The STOP statement, which is new to us, is necessary because we are using the POINT= option. As you know, the DATA step by default continues to read observations until it reaches the end-of-file marker in the input data. Because the POINT= option reads only specified observations, SAS cannot read an end-of-file marker as it would if the file were being read sequentially. The STOP statement tells SAS to stop processing the current DATA step immediately and to resume processing statements after the end of the current DATA step. It is the use of the STOP statement, therefore, that keeps us from sending SAS into the no man's land of continuous looping.

Now, right-click to download and save the stat481.log11 data set in a convenient location on your computer. Launch the SAS program, and edit the LIBNAME statement so that it reflects the location in which you saved the data set. Then, run  the program and review the output from the PRINT procedure to see the selected observations. You shouldn't be surprised to see that the sample data set contains 86 observations:

PROC PRINT data = sample NOOBS;
NOTE: Writing HTML Body file: sashtml1.htm
       title 'Subset of Logged Observations for Hospital 11';
RUN;
NOTE: There were 86 observations read from the data set WORK.SAMPLE.
NOTE: PROCEDURE PRINT used (Total process time):
      real time           0.64 seconds
      cpu time            0.29 seconds

as the iterative DO loop executes 8600 divided by 100, or 86 times.
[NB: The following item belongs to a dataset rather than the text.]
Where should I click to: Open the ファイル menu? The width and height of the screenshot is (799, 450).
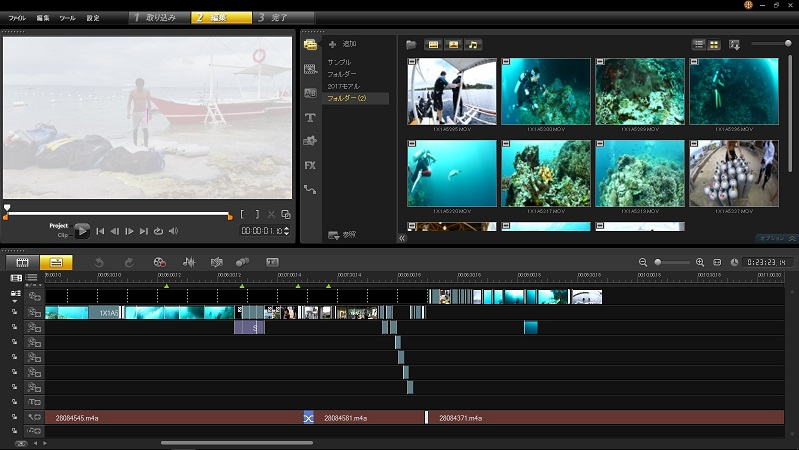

Note! It is important to emphasize that the method we illustrated here for selecting a sample from a large data set has nothing random about it. That is, we selected a patterned sample, not a random sample, from a large data set. That's why this section is called Creating Samples, not Creating Random Samples. We'll learn how to select a random sample from a large data set in Stat 482.